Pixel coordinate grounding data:
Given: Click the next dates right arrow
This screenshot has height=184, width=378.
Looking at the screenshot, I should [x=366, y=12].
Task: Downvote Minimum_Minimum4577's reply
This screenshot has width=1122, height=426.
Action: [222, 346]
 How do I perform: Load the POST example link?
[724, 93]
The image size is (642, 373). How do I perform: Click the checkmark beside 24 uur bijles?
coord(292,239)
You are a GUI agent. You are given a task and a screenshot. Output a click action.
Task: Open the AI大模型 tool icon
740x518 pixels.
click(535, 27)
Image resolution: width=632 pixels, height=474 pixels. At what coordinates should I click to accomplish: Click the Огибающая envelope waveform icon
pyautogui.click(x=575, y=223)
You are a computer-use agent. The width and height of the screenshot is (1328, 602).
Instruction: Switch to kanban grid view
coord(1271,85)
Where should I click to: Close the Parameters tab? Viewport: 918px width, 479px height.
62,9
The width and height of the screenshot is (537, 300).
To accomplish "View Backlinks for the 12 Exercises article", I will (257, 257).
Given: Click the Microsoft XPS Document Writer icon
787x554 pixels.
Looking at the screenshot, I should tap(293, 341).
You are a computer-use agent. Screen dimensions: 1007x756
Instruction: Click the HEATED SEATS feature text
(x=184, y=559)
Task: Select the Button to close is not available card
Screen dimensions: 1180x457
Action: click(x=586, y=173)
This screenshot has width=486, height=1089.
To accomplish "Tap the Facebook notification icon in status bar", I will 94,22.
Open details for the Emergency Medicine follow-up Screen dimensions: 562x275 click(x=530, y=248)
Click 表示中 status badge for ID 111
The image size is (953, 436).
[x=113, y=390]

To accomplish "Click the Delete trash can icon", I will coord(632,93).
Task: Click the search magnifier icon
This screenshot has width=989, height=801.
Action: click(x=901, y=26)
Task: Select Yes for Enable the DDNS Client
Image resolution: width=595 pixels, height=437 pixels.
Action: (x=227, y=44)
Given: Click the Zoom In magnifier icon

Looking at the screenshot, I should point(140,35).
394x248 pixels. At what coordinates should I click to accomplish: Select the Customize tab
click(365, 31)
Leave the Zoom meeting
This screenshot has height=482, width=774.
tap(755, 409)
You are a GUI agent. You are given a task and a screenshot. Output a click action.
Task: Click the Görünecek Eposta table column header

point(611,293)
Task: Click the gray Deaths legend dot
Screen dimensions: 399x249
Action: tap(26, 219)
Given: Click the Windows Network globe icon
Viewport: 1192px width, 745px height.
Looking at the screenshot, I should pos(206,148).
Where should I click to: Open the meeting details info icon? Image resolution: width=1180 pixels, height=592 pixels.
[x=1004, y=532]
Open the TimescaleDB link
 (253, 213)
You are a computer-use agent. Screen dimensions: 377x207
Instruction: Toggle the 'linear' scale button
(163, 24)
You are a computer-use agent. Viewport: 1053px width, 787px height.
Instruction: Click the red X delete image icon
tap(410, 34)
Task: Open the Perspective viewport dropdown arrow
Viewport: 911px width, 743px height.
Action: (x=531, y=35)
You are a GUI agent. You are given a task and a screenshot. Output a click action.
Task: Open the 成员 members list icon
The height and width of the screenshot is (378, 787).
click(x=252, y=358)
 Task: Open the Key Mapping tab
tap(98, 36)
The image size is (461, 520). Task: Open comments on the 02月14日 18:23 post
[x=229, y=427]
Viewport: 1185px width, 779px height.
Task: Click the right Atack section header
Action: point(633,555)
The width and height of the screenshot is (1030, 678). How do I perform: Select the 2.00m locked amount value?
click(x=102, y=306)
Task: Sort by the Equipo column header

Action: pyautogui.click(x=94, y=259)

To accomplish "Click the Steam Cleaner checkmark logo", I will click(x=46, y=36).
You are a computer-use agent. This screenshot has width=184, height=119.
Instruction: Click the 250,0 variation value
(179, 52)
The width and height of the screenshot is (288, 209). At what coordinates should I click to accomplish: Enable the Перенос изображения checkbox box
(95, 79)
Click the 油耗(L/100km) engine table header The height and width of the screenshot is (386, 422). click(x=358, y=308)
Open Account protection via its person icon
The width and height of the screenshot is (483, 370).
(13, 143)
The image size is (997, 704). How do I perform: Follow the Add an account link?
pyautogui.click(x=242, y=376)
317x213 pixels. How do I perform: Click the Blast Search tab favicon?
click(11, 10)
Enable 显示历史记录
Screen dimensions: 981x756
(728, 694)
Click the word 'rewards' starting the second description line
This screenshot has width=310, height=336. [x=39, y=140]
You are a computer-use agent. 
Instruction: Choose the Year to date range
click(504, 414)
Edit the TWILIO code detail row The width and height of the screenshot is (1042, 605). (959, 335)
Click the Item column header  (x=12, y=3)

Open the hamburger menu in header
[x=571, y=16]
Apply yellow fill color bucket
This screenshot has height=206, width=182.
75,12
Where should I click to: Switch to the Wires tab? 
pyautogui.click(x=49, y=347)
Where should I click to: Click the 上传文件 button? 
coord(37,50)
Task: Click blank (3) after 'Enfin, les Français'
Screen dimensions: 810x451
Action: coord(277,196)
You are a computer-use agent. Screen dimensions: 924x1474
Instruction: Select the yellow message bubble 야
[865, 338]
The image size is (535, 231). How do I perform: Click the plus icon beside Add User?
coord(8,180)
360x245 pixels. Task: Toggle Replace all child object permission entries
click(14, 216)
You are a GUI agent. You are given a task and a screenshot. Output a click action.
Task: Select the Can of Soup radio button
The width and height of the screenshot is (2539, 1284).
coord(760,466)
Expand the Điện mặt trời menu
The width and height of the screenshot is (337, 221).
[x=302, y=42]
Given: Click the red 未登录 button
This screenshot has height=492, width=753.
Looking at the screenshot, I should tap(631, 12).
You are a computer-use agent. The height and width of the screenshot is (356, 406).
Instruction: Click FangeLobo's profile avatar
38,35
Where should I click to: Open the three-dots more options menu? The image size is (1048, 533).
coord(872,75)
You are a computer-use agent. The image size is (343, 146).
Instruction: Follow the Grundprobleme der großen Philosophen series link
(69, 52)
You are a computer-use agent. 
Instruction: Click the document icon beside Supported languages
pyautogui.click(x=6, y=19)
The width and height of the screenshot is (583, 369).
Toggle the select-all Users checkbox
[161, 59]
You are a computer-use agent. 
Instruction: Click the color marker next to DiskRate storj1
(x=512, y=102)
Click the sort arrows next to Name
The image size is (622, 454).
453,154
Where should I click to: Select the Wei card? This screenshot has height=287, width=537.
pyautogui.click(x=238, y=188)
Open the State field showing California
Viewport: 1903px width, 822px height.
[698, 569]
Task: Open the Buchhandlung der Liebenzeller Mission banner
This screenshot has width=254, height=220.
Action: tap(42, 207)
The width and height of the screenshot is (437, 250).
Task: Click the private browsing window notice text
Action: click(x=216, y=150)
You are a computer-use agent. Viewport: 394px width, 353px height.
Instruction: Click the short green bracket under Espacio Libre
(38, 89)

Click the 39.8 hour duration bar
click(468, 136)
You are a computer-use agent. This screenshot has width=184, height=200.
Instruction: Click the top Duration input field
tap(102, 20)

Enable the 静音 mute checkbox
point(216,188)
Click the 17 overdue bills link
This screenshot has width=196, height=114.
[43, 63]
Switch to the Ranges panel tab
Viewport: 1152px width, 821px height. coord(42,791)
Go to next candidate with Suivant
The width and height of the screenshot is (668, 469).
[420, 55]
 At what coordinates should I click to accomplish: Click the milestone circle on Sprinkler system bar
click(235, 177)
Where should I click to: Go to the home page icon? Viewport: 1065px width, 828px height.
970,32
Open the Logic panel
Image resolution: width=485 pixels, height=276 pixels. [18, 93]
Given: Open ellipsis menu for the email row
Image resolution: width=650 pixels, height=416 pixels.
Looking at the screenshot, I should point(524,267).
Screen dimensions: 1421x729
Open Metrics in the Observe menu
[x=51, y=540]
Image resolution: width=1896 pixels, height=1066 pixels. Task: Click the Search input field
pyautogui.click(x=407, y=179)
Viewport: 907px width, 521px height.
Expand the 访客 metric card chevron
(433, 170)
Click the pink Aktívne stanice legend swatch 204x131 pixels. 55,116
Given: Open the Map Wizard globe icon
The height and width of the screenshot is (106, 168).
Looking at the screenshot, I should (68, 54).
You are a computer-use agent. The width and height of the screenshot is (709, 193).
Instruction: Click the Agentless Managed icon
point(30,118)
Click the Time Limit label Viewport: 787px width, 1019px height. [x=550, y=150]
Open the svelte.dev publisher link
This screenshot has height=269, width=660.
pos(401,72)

AIM OF THE TASK
From the entries above, copy each line holding "globe".

EXERCISE OUTPUT
Given: Click the Windows Network globe icon
Given: Open the Map Wizard globe icon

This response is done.